(Collected data entries)
--*--

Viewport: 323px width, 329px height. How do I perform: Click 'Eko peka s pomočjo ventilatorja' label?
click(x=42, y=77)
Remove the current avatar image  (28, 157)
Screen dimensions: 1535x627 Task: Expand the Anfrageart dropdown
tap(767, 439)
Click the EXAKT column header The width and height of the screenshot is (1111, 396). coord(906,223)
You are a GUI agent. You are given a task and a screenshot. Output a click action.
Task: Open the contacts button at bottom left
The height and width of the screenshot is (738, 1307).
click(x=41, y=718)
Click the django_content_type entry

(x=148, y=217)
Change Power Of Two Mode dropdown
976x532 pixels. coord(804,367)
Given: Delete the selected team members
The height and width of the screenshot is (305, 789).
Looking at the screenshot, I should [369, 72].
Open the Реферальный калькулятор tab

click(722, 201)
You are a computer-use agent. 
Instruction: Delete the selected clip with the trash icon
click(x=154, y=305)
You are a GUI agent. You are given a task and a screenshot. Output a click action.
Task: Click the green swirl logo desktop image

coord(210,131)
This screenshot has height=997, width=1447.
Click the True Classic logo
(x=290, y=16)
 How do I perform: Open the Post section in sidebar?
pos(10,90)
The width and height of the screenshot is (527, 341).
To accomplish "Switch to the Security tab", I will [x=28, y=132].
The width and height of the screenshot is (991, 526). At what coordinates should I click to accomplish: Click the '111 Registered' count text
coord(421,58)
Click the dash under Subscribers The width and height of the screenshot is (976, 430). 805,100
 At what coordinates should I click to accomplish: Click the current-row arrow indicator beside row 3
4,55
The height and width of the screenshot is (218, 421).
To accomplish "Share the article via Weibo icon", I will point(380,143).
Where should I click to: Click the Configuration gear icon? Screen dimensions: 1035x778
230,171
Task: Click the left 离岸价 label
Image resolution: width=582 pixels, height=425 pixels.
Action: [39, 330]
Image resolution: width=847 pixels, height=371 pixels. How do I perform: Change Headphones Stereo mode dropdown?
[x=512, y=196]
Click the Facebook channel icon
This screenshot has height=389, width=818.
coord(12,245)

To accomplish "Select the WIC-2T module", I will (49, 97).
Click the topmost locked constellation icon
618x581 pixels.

--*--

* **Task goal**: When you output the entries, keep every line exactly as it appears above.

* **Response to the task**:
Viewport: 323px width, 329px height. How do I perform: Click 'Eko peka s pomočjo ventilatorja' label?
click(x=42, y=77)
Remove the current avatar image  (28, 157)
Screen dimensions: 1535x627 Task: Expand the Anfrageart dropdown
tap(767, 439)
Click the EXAKT column header The width and height of the screenshot is (1111, 396). coord(906,223)
You are a GUI agent. You are given a task and a screenshot. Output a click action.
Task: Open the contacts button at bottom left
The height and width of the screenshot is (738, 1307).
click(x=41, y=718)
Click the django_content_type entry

(x=148, y=217)
Change Power Of Two Mode dropdown
976x532 pixels. coord(804,367)
Given: Delete the selected team members
The height and width of the screenshot is (305, 789).
Looking at the screenshot, I should [369, 72].
Open the Реферальный калькулятор tab

click(722, 201)
You are a computer-use agent. 
Instruction: Delete the selected clip with the trash icon
click(x=154, y=305)
You are a GUI agent. You are given a task and a screenshot. Output a click action.
Task: Click the green swirl logo desktop image

coord(210,131)
This screenshot has height=997, width=1447.
Click the True Classic logo
(x=290, y=16)
 How do I perform: Open the Post section in sidebar?
pos(10,90)
The width and height of the screenshot is (527, 341).
To accomplish "Switch to the Security tab", I will [x=28, y=132].
The width and height of the screenshot is (991, 526). At what coordinates should I click to accomplish: Click the '111 Registered' count text
coord(421,58)
Click the dash under Subscribers The width and height of the screenshot is (976, 430). 805,100
 At what coordinates should I click to accomplish: Click the current-row arrow indicator beside row 3
4,55
The height and width of the screenshot is (218, 421).
To accomplish "Share the article via Weibo icon", I will point(380,143).
Where should I click to: Click the Configuration gear icon? Screen dimensions: 1035x778
230,171
Task: Click the left 离岸价 label
Image resolution: width=582 pixels, height=425 pixels.
Action: [39, 330]
Image resolution: width=847 pixels, height=371 pixels. How do I perform: Change Headphones Stereo mode dropdown?
[x=512, y=196]
Click the Facebook channel icon
This screenshot has height=389, width=818.
coord(12,245)

To accomplish "Select the WIC-2T module", I will (49, 97).
Click the topmost locked constellation icon
618x581 pixels.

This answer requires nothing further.